Harder: The guarantee that parallel sub-agents will always be spawned cannot be mechanically enforced. Observability of whether the model followed the dispatch instructions requires reading transcripts, not checking harness state.

Mitigated by: The allowed-tools frontmatter limits which tools a skill may use. The pre-computed wave schedule (build-wave.sh, build-jobs.sh) produces a structured artifact the model reads directly, reducing the surface for misinterpretation. The worktree isolation guarantee (isolation: "worktree") is enforced by the harness once the Agent tool is called — only the decision to call it is LLM-driven.

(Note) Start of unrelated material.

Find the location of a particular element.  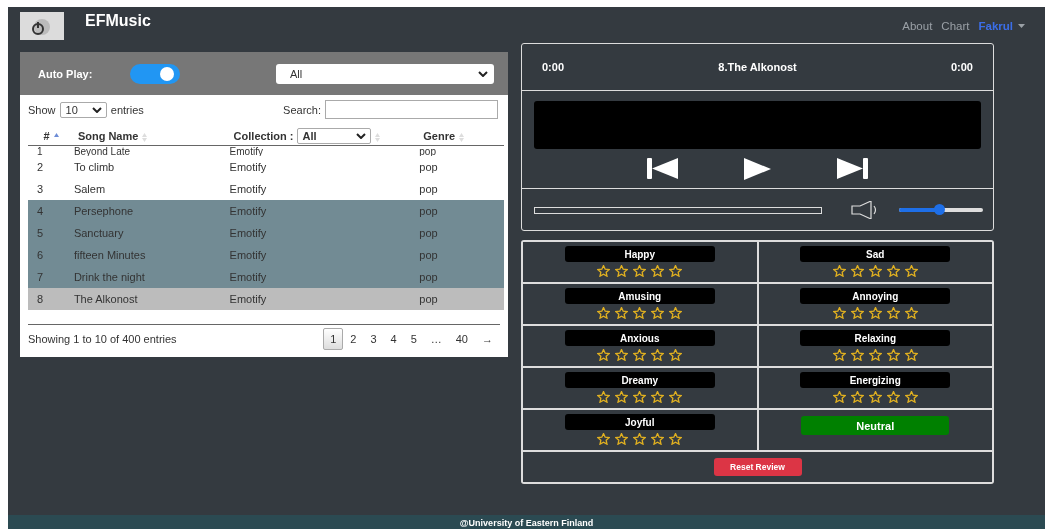

table-cell: 2 is located at coordinates (40, 167).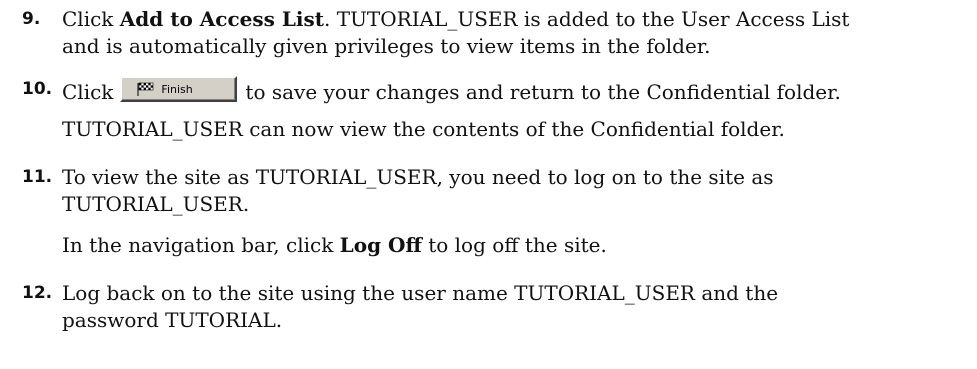 The height and width of the screenshot is (369, 977). What do you see at coordinates (38, 89) in the screenshot?
I see `step-number: 10.` at bounding box center [38, 89].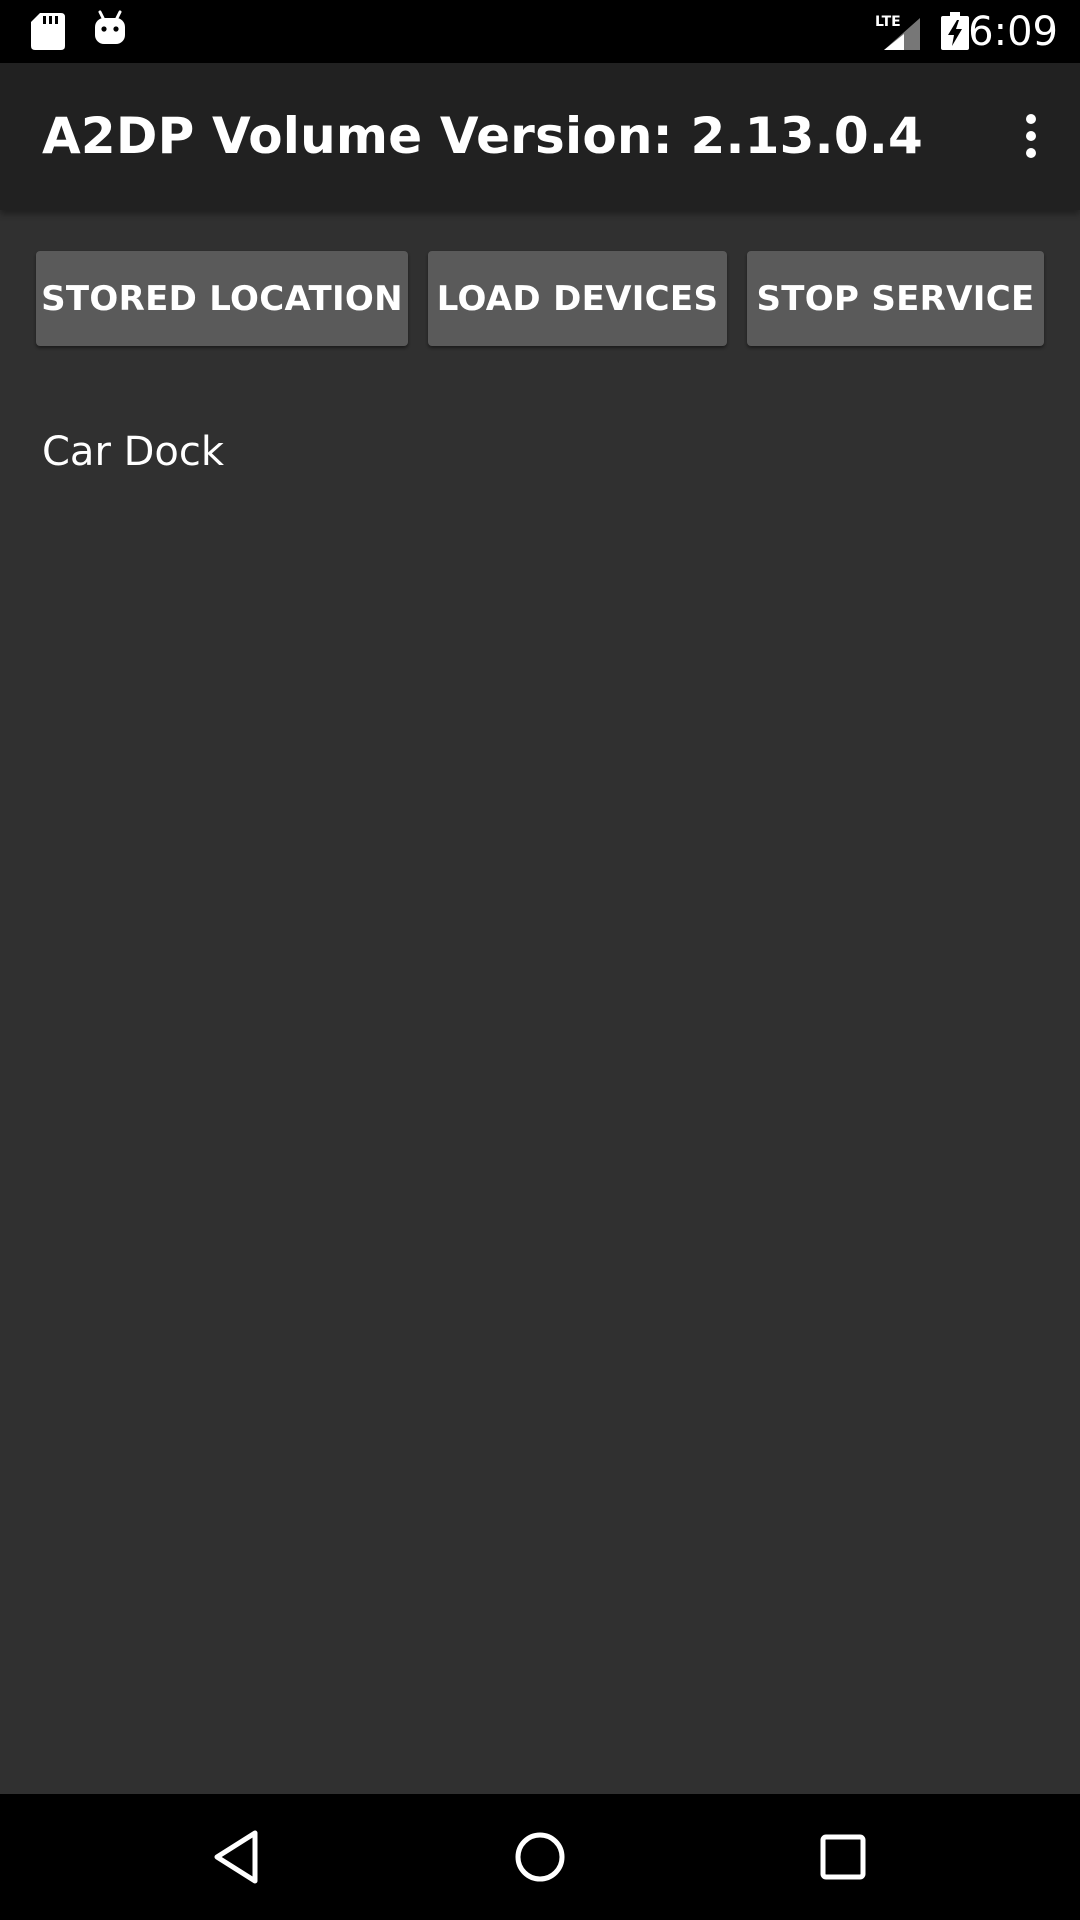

Future option: If defection rate proves material (measurable via transcript analysis), a PostToolUse hook can assert that concurrent waves resulted in Agent tool calls and log a warning when they did not — adding observability without replacing the architecture.

Easier: Adding new agents, changing routing rules, and adjusting human gates requires editing markdown skill files rather than releasing JavaScript. The pipeline can adapt to mid-run judgment calls that structural computation cannot anticipate.